| Given instruction |
Reproduce all of the items below line for line, without changing anything.

Data for locating words and elements
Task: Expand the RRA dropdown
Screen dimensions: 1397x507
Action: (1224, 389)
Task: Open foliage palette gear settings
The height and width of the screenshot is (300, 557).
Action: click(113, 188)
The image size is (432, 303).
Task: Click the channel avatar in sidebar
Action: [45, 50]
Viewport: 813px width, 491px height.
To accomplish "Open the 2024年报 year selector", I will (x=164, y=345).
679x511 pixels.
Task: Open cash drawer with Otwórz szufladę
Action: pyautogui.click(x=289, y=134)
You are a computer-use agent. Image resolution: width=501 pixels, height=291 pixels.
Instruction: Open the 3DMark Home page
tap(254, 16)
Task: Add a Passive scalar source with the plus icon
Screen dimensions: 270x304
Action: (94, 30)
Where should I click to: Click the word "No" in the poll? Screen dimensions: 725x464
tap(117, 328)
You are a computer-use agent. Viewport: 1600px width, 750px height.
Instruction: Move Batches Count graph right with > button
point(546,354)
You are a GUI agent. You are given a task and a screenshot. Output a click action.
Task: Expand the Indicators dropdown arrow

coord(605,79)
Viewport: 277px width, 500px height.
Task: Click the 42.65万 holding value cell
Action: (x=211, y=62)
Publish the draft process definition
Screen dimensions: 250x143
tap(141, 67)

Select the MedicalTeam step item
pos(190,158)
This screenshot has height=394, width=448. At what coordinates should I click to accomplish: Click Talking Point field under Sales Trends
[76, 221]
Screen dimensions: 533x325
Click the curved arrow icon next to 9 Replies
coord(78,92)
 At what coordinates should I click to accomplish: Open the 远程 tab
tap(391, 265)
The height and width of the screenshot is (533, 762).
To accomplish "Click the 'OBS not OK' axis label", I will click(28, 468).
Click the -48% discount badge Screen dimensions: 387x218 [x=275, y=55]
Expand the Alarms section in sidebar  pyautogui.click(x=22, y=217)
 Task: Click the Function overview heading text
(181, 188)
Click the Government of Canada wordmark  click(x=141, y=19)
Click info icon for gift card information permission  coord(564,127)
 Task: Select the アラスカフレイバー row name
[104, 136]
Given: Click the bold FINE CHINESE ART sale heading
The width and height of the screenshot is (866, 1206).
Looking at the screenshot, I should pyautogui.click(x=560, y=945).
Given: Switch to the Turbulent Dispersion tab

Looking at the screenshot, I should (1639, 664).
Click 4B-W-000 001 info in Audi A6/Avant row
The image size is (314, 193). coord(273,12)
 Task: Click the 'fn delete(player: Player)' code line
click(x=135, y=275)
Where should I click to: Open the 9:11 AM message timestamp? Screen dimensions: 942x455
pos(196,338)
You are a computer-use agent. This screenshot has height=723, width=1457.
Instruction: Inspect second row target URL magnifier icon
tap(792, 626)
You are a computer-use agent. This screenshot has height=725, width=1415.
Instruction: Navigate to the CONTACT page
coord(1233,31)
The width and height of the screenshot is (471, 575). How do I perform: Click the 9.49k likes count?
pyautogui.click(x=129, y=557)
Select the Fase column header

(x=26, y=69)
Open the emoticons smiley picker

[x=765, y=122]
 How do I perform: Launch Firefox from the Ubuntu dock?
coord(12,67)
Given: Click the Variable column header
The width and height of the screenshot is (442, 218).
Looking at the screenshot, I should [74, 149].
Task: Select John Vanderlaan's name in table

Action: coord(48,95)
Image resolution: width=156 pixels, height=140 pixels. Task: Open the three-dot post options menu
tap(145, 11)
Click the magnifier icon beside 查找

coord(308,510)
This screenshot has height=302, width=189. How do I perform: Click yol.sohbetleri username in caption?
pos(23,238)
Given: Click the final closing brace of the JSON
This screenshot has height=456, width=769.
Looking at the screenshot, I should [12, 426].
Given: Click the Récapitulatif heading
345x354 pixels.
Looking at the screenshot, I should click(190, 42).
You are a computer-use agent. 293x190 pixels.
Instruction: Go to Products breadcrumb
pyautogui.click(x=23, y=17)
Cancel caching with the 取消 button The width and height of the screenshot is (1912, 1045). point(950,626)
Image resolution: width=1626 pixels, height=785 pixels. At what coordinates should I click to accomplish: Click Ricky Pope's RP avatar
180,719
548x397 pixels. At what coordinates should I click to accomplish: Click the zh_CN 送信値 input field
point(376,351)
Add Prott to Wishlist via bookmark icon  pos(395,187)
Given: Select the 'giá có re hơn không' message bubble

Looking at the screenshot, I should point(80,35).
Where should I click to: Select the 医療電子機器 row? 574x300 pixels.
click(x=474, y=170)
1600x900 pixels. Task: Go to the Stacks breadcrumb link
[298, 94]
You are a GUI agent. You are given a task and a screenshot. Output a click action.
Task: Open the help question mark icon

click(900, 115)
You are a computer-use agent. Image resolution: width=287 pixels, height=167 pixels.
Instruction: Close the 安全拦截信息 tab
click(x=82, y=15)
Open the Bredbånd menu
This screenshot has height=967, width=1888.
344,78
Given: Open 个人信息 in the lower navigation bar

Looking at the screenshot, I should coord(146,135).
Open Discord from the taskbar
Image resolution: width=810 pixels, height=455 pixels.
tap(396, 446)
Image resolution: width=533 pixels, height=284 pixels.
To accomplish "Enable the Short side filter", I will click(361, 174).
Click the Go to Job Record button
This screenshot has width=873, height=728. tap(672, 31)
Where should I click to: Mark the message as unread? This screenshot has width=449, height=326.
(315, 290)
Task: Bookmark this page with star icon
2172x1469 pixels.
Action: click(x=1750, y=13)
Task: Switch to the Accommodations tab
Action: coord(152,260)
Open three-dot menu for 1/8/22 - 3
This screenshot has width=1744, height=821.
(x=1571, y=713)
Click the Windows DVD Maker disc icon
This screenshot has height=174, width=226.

| Solution for this problem |
Task: Expand the RRA dropdown
Screen dimensions: 1397x507
Action: (1224, 389)
Task: Open foliage palette gear settings
The height and width of the screenshot is (300, 557).
Action: click(113, 188)
The image size is (432, 303).
Task: Click the channel avatar in sidebar
Action: [45, 50]
Viewport: 813px width, 491px height.
To accomplish "Open the 2024年报 year selector", I will (x=164, y=345).
679x511 pixels.
Task: Open cash drawer with Otwórz szufladę
Action: pyautogui.click(x=289, y=134)
You are a computer-use agent. Image resolution: width=501 pixels, height=291 pixels.
Instruction: Open the 3DMark Home page
tap(254, 16)
Task: Add a Passive scalar source with the plus icon
Screen dimensions: 270x304
Action: (94, 30)
Where should I click to: Click the word "No" in the poll? Screen dimensions: 725x464
tap(117, 328)
You are a computer-use agent. Viewport: 1600px width, 750px height.
Instruction: Move Batches Count graph right with > button
point(546,354)
You are a GUI agent. You are given a task and a screenshot. Output a click action.
Task: Expand the Indicators dropdown arrow

coord(605,79)
Viewport: 277px width, 500px height.
Task: Click the 42.65万 holding value cell
Action: (x=211, y=62)
Publish the draft process definition
Screen dimensions: 250x143
tap(141, 67)

Select the MedicalTeam step item
pos(190,158)
This screenshot has height=394, width=448. At what coordinates should I click to accomplish: Click Talking Point field under Sales Trends
[76, 221]
Screen dimensions: 533x325
Click the curved arrow icon next to 9 Replies
coord(78,92)
 At what coordinates should I click to accomplish: Open the 远程 tab
tap(391, 265)
The height and width of the screenshot is (533, 762).
To accomplish "Click the 'OBS not OK' axis label", I will click(28, 468).
Click the -48% discount badge Screen dimensions: 387x218 [x=275, y=55]
Expand the Alarms section in sidebar  pyautogui.click(x=22, y=217)
 Task: Click the Function overview heading text
(181, 188)
Click the Government of Canada wordmark  click(x=141, y=19)
Click info icon for gift card information permission  coord(564,127)
 Task: Select the アラスカフレイバー row name
[104, 136]
Given: Click the bold FINE CHINESE ART sale heading
The width and height of the screenshot is (866, 1206).
Looking at the screenshot, I should pyautogui.click(x=560, y=945).
Given: Switch to the Turbulent Dispersion tab

Looking at the screenshot, I should (1639, 664).
Click 4B-W-000 001 info in Audi A6/Avant row
The image size is (314, 193). coord(273,12)
 Task: Click the 'fn delete(player: Player)' code line
click(x=135, y=275)
Where should I click to: Open the 9:11 AM message timestamp? Screen dimensions: 942x455
pos(196,338)
You are a computer-use agent. This screenshot has height=723, width=1457.
Instruction: Inspect second row target URL magnifier icon
tap(792, 626)
You are a computer-use agent. This screenshot has height=725, width=1415.
Instruction: Navigate to the CONTACT page
coord(1233,31)
The width and height of the screenshot is (471, 575). How do I perform: Click the 9.49k likes count?
pyautogui.click(x=129, y=557)
Select the Fase column header

(x=26, y=69)
Open the emoticons smiley picker

[x=765, y=122]
 How do I perform: Launch Firefox from the Ubuntu dock?
coord(12,67)
Given: Click the Variable column header
The width and height of the screenshot is (442, 218).
Looking at the screenshot, I should [74, 149].
Task: Select John Vanderlaan's name in table

Action: coord(48,95)
Image resolution: width=156 pixels, height=140 pixels. Task: Open the three-dot post options menu
tap(145, 11)
Click the magnifier icon beside 查找

coord(308,510)
This screenshot has height=302, width=189. How do I perform: Click yol.sohbetleri username in caption?
pos(23,238)
Given: Click the final closing brace of the JSON
This screenshot has height=456, width=769.
Looking at the screenshot, I should [12, 426].
Given: Click the Récapitulatif heading
345x354 pixels.
Looking at the screenshot, I should click(190, 42).
You are a computer-use agent. 293x190 pixels.
Instruction: Go to Products breadcrumb
pyautogui.click(x=23, y=17)
Cancel caching with the 取消 button The width and height of the screenshot is (1912, 1045). point(950,626)
Image resolution: width=1626 pixels, height=785 pixels. At what coordinates should I click to accomplish: Click Ricky Pope's RP avatar
180,719
548x397 pixels. At what coordinates should I click to accomplish: Click the zh_CN 送信値 input field
point(376,351)
Add Prott to Wishlist via bookmark icon  pos(395,187)
Given: Select the 'giá có re hơn không' message bubble

Looking at the screenshot, I should point(80,35).
Where should I click to: Select the 医療電子機器 row? 574x300 pixels.
click(x=474, y=170)
1600x900 pixels. Task: Go to the Stacks breadcrumb link
[298, 94]
You are a GUI agent. You are given a task and a screenshot. Output a click action.
Task: Open the help question mark icon

click(900, 115)
You are a computer-use agent. Image resolution: width=287 pixels, height=167 pixels.
Instruction: Close the 安全拦截信息 tab
click(x=82, y=15)
Open the Bredbånd menu
This screenshot has height=967, width=1888.
344,78
Given: Open 个人信息 in the lower navigation bar

Looking at the screenshot, I should coord(146,135).
Open Discord from the taskbar
Image resolution: width=810 pixels, height=455 pixels.
tap(396, 446)
Image resolution: width=533 pixels, height=284 pixels.
To accomplish "Enable the Short side filter", I will click(361, 174).
Click the Go to Job Record button
This screenshot has width=873, height=728. tap(672, 31)
Where should I click to: Mark the message as unread? This screenshot has width=449, height=326.
(315, 290)
Task: Bookmark this page with star icon
2172x1469 pixels.
Action: click(x=1750, y=13)
Task: Switch to the Accommodations tab
Action: coord(152,260)
Open three-dot menu for 1/8/22 - 3
This screenshot has width=1744, height=821.
(x=1571, y=713)
Click the Windows DVD Maker disc icon
This screenshot has height=174, width=226.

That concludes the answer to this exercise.